[Zestaw ćwiczeń]:
1) Przeredaguj część fragmentu o wizerunku Boga, która zaczyna się słowami zawierającymi „A może przyczyna”, a kończy na „dla niego wiarygodny.”. Zamień w niej „kosmosie” na „wszechświecie”.
2) Dlaczego według fragmentu o wizerunku Boga idea Boga nieustannie ewoluuje? Odpowiedz w jednym do trzech zdań.
3) Napisz dalszy ciąg fragmentu o wizerunku Boga, zaczynając od miejsca, w którym się kończy.

Wychodzi z tego połączenia tak odrażający wizerunek Boga, iż
szczerze wątpię aby znalazł on jakichkolwiek wyznawców, no i kapłanów, którzy
by chcieli mu „służyć". Czym zatem kierowali się autorzy tych wszystkich
doskonałych cech przypisywanych Bogu — Absolutowi? Może jedną z przyczyn
(nie uświadamianą sobie) była ta, którą tak trafnie scharakteryzował L.
Feuerbach w Istocie religii:
"Czy nie wiecie, że wraz z rangą Pana wzrasta również i ranga i poczucie własnej godności u służącego? /.../ Czyż w tkanej złotem i srebrem liberii sługi, nie odbija się blask ich Pana? Czyż uczucie, że jest
się królewskim sługą, nie jest uczuciem królewskim? Czy sługa królewski w zestawieniu z poddanym, czy w ogóle po prostu ze zwykłym człowiekiem, nie
wydaje się również królem? Czy nie występuje dosłownie w imieniu króla?
/.../ Czyż próżność nie jest
najsilniejszą dźwignią człowieka?"
A może przyczyna tego „pędu ku górze" była o wiele bardziej
prozaiczna i naturalna zarazem?; Idea
Boga (bogów) nieustannie ewoluuje, gdyż nieustannie zmienia się (rozwija) jej
twórca — człowiek. Im mądrzejszy staje się człowiek, im dalej sięgają
jego horyzonty poznania i im większy ma zasób wiedzy o świecie i kosmosie -
tym doskonalszy musi być jego Bóg, aby był on dla niego wiarygodny.
Wizerunek Boga Absolutu (jego cechy) tworzony był przez ludzi ponad
przeciętnie inteligentnych, o dużej wyobraźni i szerokich horyzontach myślowych.

[Udostępnione wpisy]:
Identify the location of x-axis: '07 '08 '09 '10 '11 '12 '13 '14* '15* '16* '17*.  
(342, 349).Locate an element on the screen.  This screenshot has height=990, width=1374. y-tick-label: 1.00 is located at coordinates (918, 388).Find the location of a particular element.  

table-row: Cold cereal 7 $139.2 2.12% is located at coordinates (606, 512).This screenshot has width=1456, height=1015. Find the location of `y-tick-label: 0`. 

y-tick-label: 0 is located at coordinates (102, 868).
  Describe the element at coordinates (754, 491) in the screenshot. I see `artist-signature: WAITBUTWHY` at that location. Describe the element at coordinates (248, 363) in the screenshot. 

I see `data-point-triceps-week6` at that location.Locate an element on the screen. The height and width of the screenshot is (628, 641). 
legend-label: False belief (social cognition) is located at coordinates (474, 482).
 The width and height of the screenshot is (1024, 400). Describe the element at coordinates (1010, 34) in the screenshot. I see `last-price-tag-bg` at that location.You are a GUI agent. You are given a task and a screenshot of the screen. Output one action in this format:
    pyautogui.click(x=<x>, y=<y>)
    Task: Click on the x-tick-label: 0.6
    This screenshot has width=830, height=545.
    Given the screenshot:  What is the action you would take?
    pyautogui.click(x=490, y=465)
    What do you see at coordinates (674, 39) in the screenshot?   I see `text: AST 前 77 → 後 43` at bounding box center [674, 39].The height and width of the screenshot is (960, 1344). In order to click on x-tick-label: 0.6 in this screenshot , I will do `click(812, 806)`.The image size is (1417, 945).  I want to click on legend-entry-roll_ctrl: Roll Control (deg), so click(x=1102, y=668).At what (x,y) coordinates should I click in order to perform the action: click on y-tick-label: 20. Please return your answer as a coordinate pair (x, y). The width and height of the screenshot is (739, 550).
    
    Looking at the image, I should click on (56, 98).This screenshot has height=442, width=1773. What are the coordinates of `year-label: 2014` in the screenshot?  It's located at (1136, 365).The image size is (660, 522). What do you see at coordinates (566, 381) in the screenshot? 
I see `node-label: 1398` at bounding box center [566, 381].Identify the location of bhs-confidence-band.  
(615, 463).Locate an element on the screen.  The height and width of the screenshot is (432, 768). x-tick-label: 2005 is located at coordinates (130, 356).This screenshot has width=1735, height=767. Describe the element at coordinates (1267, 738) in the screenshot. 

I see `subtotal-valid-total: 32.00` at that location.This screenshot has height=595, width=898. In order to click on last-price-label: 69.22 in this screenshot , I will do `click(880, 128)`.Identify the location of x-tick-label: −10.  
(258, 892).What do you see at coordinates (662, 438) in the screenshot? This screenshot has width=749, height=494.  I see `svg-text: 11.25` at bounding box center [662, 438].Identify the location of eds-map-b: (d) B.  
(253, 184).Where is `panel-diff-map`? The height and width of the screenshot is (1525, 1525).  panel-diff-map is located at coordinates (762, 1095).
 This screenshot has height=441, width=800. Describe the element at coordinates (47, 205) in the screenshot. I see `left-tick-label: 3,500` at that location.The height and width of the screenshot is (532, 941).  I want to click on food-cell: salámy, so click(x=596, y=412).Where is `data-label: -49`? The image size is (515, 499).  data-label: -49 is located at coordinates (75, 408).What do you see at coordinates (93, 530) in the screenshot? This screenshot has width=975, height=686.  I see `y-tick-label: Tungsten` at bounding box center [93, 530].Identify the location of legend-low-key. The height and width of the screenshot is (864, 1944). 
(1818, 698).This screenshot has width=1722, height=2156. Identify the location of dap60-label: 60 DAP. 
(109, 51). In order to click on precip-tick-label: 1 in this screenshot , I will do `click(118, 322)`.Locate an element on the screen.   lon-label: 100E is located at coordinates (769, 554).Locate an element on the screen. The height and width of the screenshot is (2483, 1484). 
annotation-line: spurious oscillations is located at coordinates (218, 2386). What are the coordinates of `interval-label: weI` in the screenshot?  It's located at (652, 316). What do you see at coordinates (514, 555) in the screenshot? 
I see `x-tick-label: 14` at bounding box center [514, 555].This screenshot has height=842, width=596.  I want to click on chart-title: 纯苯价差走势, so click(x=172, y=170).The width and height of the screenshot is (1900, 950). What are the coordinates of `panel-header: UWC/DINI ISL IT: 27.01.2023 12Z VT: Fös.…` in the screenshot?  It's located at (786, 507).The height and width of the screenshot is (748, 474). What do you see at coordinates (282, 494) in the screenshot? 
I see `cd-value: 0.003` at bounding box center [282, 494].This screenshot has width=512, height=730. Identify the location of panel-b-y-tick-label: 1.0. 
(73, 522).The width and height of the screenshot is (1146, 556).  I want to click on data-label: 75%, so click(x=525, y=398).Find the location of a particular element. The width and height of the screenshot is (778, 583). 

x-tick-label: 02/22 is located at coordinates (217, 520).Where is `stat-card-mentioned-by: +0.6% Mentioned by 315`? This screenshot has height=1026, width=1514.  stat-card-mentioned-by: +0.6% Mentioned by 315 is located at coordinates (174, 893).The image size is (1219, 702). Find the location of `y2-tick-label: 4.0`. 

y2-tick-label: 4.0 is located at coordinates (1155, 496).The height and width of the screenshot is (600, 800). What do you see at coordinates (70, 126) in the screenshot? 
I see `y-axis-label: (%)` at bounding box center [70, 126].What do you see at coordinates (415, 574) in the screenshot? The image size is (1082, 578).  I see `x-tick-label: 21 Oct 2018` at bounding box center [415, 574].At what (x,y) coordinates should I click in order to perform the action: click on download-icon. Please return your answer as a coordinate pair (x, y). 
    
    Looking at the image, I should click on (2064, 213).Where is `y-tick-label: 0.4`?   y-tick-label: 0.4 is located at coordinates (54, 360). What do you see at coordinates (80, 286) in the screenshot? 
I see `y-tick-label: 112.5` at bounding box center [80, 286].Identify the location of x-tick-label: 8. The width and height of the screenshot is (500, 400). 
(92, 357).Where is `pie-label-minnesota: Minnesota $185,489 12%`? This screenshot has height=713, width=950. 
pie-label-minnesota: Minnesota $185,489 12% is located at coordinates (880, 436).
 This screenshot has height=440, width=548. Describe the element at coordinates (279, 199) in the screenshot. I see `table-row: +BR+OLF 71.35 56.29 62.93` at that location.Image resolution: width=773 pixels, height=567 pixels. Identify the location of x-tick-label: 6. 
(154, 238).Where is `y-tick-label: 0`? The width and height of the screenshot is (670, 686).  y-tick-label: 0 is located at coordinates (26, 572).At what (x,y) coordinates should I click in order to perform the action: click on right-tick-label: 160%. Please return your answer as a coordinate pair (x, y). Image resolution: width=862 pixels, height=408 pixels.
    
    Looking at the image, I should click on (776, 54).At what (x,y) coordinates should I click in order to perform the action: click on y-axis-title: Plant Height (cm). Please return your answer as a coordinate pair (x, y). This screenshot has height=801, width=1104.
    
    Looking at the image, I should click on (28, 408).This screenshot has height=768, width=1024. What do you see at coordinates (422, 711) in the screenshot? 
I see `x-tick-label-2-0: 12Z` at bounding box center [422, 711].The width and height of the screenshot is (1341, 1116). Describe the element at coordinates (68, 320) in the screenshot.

[Twoje odpowiedzi]:
1)
A może przyczyna tego „pędu ku górze" była o wiele bardziej
prozaiczna i naturalna zarazem?; Idea
Boga (bogów) nieustannie ewoluuje, gdyż nieustannie zmienia się (rozwija) jej
twórca — człowiek. Im mądrzejszy staje się człowiek, im dalej sięgają
jego horyzonty poznania i im większy ma zasób wiedzy o świecie i wszechświecie -
tym doskonalszy musi być jego Bóg, aby był on dla niego wiarygodny.

2) Idea Boga ewoluuje, ponieważ nieustannie zmienia się i rozwija jej twórca, czyli człowiek. Im większą wiedzę o świecie i kosmosie ma człowiek, tym doskonalszy musi być jego Bóg, aby był dla niego wiarygodny.

3)
Dlatego te jego wyidealizowane cechy tak bardzo różnią się od cech
plemiennego Boga Jahwe (jak np. świadomość dorosłego, wykształconego człowieka
będzie się różniła od świadomości przedszkolaka).
To przypisywanie bogu coraz większej doskonałości, aż stał się on
Absolutem — Ideałem, mogło mieć
także swoje przyczyny w następującym procesie rozumowania; Kiedyś światem i ludźmi opiekowali się różni bogowie (politeizm) i był ich całkiem pokaźny
panteon. Każdy z nich miał inne kompetencje i inny zakres działania, ale każdy
panował nad małym wycinkiem rzeczywistości.
Skoro jednak zgodziliśmy się już co do tego (trwało to długo i nie
było takie łatwe), że w miejsce wielu bogów — jest jeden, jedyny
(monoteizm), to na pewno musi być on tak potężny, aby mógł zastąpić ich
wszystkich i ze wszystkim dać sobie radę samemu. Jeśli tak ma być, to
oczywiste jest, że musi mieć on takie cechy i tak doskonałe, które umożliwią
mu wypełnienie swych powinności, względem całego
swego dzieła (które nie jest już takie małe, jak kiedyś wydawało się
ludziom).
I w ten być może sposób, zaczął powoli tworzyć się wizerunek Boga
Absolutu, którego wyidealizowane cechy nie można już niczym przebić, gdyż
osiągnęły one najwyższy z możliwych poziom; ów Absolut właśnie. Jego
jedyną wadą jest tylko to, że w ogóle i w żaden sposób nie pasuje on do
boga biblijnego i historii tam przedstawionej,… ale kto by się tym martwił?
Na pewno nie wierzący, którzy tego faktu nie dostrzegają i nie uświadamiają
sobie. I na pewno nie ich pasterze, którzy jeśli nawet są świadomi, to wcale
nie zainteresowani, by cokolwiek w tej idei zmieniać.
„Religia jest pobożną, mimowolną, nieświadomą iluzją. Kapłaństwo,
kler jest polityczną, świadomą, wyrafinowaną iluzją, jeśli nie od samego
początku, to w miarę rozwoju religii". (L. Feuerbach Istota religii).
Chyba jest to najkrótsza, zawsze aktualna i bardzo trafna synteza religii.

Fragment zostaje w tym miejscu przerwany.